In the same way, differences in costs between cancer types and stages, patients age and comorbidity status have been documented in several occasions and should be taken into account in future studies for the optimisation of healthcare protocols [30, 31].

A number of limitations may have influence in the results obtained. ICD-9-CM and ICD-10-CM codes did not allow differentiation between the distinct stages of colorectal cancer, preventing further analyses; in addition, the introduction of ICD-10 codification the year 2016 represented a source of error due to the gradual implementation of this codification.

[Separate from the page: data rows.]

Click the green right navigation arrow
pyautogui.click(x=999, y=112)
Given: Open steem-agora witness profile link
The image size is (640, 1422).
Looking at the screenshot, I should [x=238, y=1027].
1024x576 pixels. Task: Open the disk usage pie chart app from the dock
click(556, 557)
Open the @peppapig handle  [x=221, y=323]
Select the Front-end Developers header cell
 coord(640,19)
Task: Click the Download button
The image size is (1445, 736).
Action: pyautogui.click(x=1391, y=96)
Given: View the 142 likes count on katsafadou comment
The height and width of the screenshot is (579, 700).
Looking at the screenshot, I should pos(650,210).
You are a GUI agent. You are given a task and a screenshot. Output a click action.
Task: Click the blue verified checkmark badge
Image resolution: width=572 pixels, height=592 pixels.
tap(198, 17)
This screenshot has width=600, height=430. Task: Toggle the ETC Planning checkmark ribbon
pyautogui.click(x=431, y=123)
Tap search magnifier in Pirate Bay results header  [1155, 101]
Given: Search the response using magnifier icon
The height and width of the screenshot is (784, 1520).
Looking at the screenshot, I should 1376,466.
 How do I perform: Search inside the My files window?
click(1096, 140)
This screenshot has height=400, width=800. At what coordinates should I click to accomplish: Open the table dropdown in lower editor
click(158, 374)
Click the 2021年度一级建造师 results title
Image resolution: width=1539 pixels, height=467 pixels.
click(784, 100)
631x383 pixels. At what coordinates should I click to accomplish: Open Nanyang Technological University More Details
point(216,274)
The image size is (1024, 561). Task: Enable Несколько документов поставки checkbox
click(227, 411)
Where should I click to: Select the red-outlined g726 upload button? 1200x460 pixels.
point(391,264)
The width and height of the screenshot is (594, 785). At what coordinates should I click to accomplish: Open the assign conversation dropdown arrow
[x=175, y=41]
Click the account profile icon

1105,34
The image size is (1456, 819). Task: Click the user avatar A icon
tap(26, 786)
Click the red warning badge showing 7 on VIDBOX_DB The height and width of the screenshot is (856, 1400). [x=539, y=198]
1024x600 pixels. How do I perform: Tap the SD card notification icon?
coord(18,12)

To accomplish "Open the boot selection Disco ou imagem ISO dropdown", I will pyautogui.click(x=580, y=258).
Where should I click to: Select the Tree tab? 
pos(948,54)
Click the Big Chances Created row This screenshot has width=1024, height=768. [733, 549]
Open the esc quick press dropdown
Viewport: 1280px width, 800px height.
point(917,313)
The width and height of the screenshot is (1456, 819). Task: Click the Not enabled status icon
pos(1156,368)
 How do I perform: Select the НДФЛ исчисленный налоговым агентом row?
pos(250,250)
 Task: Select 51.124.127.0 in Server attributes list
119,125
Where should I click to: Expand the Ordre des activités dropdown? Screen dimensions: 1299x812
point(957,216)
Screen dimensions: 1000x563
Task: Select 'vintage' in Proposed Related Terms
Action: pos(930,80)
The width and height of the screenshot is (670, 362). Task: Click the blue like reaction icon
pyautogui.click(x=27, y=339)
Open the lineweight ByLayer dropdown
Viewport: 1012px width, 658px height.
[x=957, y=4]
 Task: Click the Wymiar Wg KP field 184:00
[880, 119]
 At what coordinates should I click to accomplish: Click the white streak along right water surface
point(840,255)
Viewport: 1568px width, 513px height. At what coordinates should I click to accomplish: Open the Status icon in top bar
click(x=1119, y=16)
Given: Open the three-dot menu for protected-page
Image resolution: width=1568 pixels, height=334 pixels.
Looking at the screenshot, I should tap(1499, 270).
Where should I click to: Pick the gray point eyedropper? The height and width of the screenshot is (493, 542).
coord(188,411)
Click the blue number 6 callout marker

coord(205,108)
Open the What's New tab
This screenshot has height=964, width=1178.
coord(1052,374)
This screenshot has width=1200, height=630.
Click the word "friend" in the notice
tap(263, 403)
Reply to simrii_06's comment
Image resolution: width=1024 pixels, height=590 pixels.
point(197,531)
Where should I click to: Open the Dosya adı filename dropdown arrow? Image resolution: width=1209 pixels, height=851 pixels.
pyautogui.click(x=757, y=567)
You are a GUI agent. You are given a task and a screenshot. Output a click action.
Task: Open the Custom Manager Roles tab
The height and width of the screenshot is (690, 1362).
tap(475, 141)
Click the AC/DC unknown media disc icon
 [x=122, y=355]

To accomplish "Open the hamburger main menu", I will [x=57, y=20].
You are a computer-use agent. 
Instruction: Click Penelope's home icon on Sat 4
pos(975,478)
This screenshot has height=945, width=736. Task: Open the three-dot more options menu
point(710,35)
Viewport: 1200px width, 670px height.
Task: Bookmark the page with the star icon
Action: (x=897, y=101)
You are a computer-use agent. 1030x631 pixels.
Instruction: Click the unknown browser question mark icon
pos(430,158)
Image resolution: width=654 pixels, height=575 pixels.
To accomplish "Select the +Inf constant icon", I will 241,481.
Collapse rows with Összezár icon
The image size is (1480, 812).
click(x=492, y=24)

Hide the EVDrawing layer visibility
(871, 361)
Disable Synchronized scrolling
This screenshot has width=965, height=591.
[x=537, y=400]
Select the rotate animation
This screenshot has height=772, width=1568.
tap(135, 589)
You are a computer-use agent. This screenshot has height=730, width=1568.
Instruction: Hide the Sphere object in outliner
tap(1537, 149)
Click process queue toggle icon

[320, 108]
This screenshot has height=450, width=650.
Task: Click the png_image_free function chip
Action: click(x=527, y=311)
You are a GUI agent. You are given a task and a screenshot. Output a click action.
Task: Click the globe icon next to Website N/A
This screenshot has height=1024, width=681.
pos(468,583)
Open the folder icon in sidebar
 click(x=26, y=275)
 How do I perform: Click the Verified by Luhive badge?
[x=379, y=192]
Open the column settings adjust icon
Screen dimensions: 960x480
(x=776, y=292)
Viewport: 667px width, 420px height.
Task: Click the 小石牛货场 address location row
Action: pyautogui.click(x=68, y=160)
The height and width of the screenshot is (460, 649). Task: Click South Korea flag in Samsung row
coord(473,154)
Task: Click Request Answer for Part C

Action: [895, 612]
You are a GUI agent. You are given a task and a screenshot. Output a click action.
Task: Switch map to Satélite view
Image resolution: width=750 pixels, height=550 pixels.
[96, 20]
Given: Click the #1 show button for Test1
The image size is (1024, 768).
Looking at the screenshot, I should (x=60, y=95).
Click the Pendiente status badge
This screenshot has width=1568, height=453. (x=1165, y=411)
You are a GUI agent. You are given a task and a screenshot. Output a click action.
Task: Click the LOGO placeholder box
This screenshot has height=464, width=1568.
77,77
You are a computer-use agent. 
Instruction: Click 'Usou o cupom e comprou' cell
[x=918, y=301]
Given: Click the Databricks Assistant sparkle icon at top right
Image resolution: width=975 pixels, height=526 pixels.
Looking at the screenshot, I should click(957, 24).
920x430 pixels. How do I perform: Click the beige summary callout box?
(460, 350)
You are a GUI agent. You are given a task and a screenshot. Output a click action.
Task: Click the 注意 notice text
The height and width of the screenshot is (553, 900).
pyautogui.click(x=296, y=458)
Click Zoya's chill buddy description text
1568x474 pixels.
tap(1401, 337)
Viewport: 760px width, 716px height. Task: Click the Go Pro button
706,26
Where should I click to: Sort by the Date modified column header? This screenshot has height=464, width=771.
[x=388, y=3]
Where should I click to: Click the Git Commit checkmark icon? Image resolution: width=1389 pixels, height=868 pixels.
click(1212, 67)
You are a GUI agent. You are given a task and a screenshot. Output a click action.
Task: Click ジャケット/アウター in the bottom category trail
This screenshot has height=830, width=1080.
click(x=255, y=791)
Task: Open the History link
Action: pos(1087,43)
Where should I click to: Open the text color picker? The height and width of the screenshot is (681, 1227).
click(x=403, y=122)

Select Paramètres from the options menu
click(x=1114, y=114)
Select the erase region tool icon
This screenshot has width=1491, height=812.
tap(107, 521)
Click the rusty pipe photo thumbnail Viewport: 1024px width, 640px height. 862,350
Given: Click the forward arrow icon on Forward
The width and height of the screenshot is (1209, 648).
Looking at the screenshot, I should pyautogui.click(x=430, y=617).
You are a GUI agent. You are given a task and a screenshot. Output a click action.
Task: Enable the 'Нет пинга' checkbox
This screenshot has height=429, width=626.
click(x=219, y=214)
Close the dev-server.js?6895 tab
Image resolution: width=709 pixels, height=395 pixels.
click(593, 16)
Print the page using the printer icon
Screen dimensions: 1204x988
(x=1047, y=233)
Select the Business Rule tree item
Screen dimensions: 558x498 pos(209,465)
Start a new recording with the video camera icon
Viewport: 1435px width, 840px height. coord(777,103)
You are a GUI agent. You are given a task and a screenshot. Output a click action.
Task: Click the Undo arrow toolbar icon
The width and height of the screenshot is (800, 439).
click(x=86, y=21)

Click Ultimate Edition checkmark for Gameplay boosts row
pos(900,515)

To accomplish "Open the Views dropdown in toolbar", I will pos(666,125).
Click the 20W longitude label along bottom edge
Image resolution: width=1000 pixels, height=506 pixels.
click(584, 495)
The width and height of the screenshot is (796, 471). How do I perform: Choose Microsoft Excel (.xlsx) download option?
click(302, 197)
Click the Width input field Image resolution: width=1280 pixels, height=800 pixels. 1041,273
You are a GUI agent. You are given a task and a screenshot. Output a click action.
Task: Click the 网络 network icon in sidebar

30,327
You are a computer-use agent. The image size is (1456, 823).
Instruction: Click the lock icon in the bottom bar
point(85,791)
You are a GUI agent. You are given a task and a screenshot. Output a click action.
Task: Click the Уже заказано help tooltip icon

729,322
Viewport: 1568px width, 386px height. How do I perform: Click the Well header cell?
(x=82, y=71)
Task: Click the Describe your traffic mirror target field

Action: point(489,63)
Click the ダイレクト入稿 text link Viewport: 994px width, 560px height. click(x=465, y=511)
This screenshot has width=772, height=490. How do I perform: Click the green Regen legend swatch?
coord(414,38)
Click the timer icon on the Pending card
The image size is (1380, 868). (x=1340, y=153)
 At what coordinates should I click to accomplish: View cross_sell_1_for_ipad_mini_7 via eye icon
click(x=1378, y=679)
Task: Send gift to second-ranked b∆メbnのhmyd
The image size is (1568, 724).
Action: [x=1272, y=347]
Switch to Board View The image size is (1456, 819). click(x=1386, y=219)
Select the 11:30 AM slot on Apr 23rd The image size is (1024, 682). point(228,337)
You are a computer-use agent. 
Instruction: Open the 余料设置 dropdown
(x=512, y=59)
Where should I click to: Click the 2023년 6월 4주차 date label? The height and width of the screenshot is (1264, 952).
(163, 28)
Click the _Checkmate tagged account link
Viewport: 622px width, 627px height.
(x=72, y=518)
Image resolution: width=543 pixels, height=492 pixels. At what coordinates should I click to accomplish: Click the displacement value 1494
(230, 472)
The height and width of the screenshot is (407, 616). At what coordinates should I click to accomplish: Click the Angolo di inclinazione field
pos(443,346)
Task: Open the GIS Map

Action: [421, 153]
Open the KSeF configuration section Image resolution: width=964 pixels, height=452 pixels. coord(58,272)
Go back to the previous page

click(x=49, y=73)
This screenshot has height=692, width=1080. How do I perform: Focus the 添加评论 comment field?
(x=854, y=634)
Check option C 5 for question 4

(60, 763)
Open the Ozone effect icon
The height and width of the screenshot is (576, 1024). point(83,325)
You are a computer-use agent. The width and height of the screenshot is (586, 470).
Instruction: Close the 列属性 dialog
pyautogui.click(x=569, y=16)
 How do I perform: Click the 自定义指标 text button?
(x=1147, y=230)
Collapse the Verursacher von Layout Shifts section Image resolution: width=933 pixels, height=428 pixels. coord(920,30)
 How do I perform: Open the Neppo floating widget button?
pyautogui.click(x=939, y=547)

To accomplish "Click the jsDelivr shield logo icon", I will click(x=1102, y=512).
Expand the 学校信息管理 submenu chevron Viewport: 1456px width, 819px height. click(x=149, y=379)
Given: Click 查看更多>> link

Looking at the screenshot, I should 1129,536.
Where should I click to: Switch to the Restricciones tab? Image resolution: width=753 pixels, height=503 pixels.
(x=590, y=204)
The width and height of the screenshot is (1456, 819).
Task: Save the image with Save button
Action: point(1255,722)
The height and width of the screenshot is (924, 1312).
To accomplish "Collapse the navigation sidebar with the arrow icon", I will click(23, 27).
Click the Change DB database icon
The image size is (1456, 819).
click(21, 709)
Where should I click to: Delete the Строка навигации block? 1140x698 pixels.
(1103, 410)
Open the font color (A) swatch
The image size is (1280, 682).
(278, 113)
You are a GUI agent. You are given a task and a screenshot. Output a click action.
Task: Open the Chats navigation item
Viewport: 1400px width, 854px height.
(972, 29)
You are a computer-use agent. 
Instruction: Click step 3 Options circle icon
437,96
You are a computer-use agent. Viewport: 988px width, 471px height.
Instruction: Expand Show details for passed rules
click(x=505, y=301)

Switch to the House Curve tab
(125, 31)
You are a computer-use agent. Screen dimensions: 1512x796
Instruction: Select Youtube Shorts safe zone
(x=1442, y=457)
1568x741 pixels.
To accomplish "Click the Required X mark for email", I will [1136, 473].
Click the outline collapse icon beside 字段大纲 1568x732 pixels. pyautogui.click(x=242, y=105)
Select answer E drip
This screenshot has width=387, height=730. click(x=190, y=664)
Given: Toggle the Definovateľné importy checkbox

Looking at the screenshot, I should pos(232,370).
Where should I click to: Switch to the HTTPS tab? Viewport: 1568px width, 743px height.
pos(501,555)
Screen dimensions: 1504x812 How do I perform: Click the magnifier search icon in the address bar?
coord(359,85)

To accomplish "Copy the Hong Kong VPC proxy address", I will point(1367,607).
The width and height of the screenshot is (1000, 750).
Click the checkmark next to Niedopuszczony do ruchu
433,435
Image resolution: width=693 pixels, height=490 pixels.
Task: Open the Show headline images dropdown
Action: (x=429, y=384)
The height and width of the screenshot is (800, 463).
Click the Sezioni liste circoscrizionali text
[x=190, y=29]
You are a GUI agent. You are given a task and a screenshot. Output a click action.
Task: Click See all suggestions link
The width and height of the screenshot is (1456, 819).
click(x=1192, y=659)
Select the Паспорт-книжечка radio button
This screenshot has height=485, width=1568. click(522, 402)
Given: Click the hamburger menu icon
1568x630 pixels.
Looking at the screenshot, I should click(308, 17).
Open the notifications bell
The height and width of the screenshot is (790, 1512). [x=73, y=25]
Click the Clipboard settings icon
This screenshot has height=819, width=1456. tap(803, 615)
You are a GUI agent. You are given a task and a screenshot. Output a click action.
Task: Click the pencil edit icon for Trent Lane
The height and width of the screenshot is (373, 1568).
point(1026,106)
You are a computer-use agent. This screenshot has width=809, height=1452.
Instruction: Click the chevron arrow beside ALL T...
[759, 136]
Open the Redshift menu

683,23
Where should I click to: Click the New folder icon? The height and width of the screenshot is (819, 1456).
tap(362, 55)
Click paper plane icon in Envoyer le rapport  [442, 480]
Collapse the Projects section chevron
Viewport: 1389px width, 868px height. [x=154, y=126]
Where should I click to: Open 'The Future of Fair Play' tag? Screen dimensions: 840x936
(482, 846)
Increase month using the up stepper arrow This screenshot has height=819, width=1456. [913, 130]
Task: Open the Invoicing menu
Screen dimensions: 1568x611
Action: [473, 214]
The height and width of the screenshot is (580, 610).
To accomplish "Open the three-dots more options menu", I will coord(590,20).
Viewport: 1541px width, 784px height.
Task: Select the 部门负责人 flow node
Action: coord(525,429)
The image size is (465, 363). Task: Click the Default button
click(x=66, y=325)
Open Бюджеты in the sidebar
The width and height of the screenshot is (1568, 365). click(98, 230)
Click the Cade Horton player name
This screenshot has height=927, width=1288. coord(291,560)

The implementation of colorectal cancer screening programmes in Spain presumably provoked the decrease in the number of new diagnoses in patients aged 75 to 79 years; however, in-hospital mortality remained stable. Such programmes should be promoted to achieve higher participation rates in an effort to reduce incidence and the number of patients presenting metastasis at first admission. The roles of anaemia and overweight in colorectal cancer mortality should be further investigated to determine their value in improving patients’ prognosis.